Abstract
Background
Enterocytozoon bieneusi and Giardia duodenalis are common human and animal pathogens. Studies have increasingly shown that non-human primates (NHPs) are common hosts of these two zoonotic parasites. However, few studies have explored the genetic diversity and public health potential of these pathogens in laboratory monkeys. In this study, we examined the genetic diversity of the two pathogens in crab-eating macaques (Macaca fascicularis) in a commercial facility in Hainan, China.
Results
Enterocytozoon bieneusi and G. duodenalis were detected by PCR analysis in 461/1452 (31.7%) and 469/1452 (32.3%) fecal specimens from the animals, respectively. Significantly higher detection rates of E. bieneusi were detected in males (36.5%, 258/706) than in females (26.7%, 160/599; χ2 = 14.391, P = 0.0001), in animals with loose stools (41.4%, 151/365) than those with normal stool (28.5%, 310/1087; χ2 = 20.83, P < 0.0001), and in animals of over 3 years of age (38.6%, 135/350) than those of 1–3 years (29.6%, 326/1,102; χ2 = 9.90, P = 0.0016). For G. duodenalis, the detection rate in males (33.4%, 236/706) was higher than in females but not statistically significant (30.2%, 181/599; χ2 = 1.54, P = 0.2152), in monkeys with loose stools (41.1%, 150/365) than those with normal stools (29.3%, 319/1087; χ2 = 17.25, P < 0.0001), and in monkeys of 1–3 years of age (36.6%, 403/1102) than those over 3 years (18.9%, 66/350; χ2 = 38.11, P < 0.0001).
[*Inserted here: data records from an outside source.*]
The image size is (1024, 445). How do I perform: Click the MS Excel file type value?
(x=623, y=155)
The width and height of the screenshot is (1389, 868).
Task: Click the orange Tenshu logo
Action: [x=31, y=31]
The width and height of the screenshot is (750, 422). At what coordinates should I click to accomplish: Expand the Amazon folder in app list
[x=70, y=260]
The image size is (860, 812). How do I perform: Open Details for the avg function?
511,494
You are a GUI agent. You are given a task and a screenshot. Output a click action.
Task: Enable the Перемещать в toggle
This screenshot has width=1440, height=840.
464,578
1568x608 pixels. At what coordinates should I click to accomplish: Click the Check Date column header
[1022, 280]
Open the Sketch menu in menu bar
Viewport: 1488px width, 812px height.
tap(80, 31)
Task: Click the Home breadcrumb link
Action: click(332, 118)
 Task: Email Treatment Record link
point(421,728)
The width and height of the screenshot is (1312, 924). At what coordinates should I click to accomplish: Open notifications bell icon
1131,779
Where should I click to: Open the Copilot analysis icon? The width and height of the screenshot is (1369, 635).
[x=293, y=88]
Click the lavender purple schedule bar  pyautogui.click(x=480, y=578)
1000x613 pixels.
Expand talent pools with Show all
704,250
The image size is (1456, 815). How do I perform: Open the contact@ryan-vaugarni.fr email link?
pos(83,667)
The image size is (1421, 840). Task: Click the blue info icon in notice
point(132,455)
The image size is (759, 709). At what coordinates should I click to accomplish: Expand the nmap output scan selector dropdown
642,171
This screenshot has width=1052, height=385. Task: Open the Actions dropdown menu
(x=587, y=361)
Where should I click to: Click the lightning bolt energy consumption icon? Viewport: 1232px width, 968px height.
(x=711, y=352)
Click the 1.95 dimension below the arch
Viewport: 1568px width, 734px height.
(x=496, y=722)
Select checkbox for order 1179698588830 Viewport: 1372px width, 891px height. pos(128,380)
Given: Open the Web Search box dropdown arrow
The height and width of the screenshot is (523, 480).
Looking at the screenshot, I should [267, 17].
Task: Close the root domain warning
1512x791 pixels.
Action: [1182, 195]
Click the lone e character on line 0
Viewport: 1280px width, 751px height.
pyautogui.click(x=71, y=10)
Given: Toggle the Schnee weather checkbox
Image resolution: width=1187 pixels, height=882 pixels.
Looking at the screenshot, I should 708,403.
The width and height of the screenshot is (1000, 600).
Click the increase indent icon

Nine E. bieneusi genotypes were detected in this study by DNA sequence analysis of the internal transcribed spacer of the rRNA gene, namely Type IV (236/461), Peru8 (42/461), Pongo2 (27/461), Peru11 (12/461), D (4/461) and PigEbITS7 (1/461) previously seen in NHPs as well as humans, and CM1 (119/461), CM2 (17/461) and CM3 (3/461) that had been only detected in NHPs. DNA sequence analyses of the tpi, gdh and bg loci identified all G. duodenalis specimens as having assemblage B. Altogether, eight (4 known and 4 new), seven (6 known and 1 new) and seven (4 known and 3 new) subtypes were seen at the tpi, gdh and bg loci, leading to the detection of 53 multi-locus genotypes (MLG-B-hn01 to MLG-B-hn53). Most of them were genetically related to those previously seen in common Old-World monkeys.
Conclusions
Data from this study indicate a common occurrence of zoonotic genotypes of E. bieneusi and assemblage B of G. duodenalis in farmed crab-eating macaques in Hainan, China.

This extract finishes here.